* **WORK TO COMPLETE**
Retype each line of the following data word for word.
--- Begin EXERCISE MATERIALS ---
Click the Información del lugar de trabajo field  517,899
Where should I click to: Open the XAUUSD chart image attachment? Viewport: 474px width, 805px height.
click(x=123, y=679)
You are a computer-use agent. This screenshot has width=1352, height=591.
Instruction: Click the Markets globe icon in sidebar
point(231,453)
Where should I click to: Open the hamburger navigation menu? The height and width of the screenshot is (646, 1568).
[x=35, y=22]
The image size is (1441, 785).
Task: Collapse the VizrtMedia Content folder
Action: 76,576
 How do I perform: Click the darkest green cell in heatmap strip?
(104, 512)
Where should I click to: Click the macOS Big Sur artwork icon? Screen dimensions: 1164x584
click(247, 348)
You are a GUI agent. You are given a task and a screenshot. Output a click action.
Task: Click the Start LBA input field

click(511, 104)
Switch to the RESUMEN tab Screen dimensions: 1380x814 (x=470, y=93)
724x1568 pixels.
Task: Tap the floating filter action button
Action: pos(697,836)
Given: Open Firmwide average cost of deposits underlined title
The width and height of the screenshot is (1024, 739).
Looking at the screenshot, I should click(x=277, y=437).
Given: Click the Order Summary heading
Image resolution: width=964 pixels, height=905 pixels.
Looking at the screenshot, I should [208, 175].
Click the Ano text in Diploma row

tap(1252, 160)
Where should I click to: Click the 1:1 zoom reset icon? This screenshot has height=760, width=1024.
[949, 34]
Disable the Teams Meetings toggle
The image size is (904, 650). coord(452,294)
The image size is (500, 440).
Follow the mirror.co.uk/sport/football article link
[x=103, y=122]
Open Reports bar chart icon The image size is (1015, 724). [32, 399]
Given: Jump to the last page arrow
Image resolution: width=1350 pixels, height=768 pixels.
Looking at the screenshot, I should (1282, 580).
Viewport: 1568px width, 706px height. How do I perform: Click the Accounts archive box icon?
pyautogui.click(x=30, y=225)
--- End EXERCISE MATERIALS ---
* **EXERCISE SOLUTION**
Click the Información del lugar de trabajo field  517,899
Where should I click to: Open the XAUUSD chart image attachment? Viewport: 474px width, 805px height.
click(x=123, y=679)
You are a computer-use agent. This screenshot has width=1352, height=591.
Instruction: Click the Markets globe icon in sidebar
point(231,453)
Where should I click to: Open the hamburger navigation menu? The height and width of the screenshot is (646, 1568).
[x=35, y=22]
The image size is (1441, 785).
Task: Collapse the VizrtMedia Content folder
Action: 76,576
 How do I perform: Click the darkest green cell in heatmap strip?
(104, 512)
Where should I click to: Click the macOS Big Sur artwork icon? Screen dimensions: 1164x584
click(247, 348)
You are a GUI agent. You are given a task and a screenshot. Output a click action.
Task: Click the Start LBA input field

click(511, 104)
Switch to the RESUMEN tab Screen dimensions: 1380x814 (x=470, y=93)
724x1568 pixels.
Task: Tap the floating filter action button
Action: pos(697,836)
Given: Open Firmwide average cost of deposits underlined title
The width and height of the screenshot is (1024, 739).
Looking at the screenshot, I should click(x=277, y=437).
Given: Click the Order Summary heading
Image resolution: width=964 pixels, height=905 pixels.
Looking at the screenshot, I should [208, 175].
Click the Ano text in Diploma row

tap(1252, 160)
Where should I click to: Click the 1:1 zoom reset icon? This screenshot has height=760, width=1024.
[949, 34]
Disable the Teams Meetings toggle
The image size is (904, 650). coord(452,294)
The image size is (500, 440).
Follow the mirror.co.uk/sport/football article link
[x=103, y=122]
Open Reports bar chart icon The image size is (1015, 724). [32, 399]
Given: Jump to the last page arrow
Image resolution: width=1350 pixels, height=768 pixels.
Looking at the screenshot, I should (1282, 580).
Viewport: 1568px width, 706px height. How do I perform: Click the Accounts archive box icon?
pyautogui.click(x=30, y=225)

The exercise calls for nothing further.